Write out exactly what each line says, starting with the first line below and ending on the one with "Given: Open Miliean's avatar picture".

RECORDS FOR THE TASK:
*** Block opens ***

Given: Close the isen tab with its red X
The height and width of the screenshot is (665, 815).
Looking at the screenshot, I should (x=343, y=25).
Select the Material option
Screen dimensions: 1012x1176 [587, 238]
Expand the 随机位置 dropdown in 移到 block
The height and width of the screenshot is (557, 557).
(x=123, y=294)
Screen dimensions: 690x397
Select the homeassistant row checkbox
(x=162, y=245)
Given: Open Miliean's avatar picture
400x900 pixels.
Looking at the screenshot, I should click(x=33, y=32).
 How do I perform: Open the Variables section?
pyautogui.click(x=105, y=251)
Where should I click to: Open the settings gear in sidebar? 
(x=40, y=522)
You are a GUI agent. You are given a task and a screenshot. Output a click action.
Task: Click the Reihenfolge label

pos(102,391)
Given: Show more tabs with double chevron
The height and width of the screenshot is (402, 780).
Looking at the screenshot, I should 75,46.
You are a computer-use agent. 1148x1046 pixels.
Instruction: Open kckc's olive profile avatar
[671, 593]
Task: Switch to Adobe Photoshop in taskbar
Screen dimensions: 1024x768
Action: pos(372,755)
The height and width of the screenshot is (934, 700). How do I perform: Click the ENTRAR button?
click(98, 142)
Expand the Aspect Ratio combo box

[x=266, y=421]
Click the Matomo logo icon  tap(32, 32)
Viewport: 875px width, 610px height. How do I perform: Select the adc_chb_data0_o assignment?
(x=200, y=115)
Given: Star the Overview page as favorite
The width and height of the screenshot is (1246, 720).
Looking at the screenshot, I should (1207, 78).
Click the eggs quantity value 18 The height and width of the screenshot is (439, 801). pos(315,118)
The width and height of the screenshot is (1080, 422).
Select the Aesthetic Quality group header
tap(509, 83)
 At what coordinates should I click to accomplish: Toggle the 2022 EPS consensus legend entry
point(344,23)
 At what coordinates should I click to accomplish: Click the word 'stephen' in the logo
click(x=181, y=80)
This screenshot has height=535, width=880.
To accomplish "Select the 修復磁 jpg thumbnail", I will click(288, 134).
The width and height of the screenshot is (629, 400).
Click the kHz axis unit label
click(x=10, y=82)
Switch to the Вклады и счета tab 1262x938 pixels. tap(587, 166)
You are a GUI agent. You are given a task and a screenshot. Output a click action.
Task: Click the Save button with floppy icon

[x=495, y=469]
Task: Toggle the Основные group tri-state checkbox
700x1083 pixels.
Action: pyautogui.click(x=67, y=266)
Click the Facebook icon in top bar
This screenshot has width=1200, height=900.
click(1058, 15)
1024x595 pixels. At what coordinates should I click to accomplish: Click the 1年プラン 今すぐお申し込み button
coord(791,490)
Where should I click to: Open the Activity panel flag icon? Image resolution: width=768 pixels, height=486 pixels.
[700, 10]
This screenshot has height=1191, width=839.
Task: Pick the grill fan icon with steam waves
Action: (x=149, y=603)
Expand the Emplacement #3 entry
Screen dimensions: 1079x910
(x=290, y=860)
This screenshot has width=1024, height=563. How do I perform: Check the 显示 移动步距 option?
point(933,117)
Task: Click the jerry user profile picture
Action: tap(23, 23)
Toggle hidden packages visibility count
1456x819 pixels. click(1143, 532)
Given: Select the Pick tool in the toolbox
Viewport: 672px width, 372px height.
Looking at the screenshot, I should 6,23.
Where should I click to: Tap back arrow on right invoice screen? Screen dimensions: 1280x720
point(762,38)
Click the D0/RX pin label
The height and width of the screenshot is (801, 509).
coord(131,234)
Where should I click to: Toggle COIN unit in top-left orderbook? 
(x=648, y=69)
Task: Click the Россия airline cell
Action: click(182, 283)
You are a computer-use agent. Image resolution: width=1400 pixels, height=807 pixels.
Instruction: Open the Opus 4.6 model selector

*** Block closes ***

EXERCISE OUTPUT:
Given: Close the isen tab with its red X
The height and width of the screenshot is (665, 815).
Looking at the screenshot, I should (x=343, y=25).
Select the Material option
Screen dimensions: 1012x1176 [587, 238]
Expand the 随机位置 dropdown in 移到 block
The height and width of the screenshot is (557, 557).
(x=123, y=294)
Screen dimensions: 690x397
Select the homeassistant row checkbox
(x=162, y=245)
Given: Open Miliean's avatar picture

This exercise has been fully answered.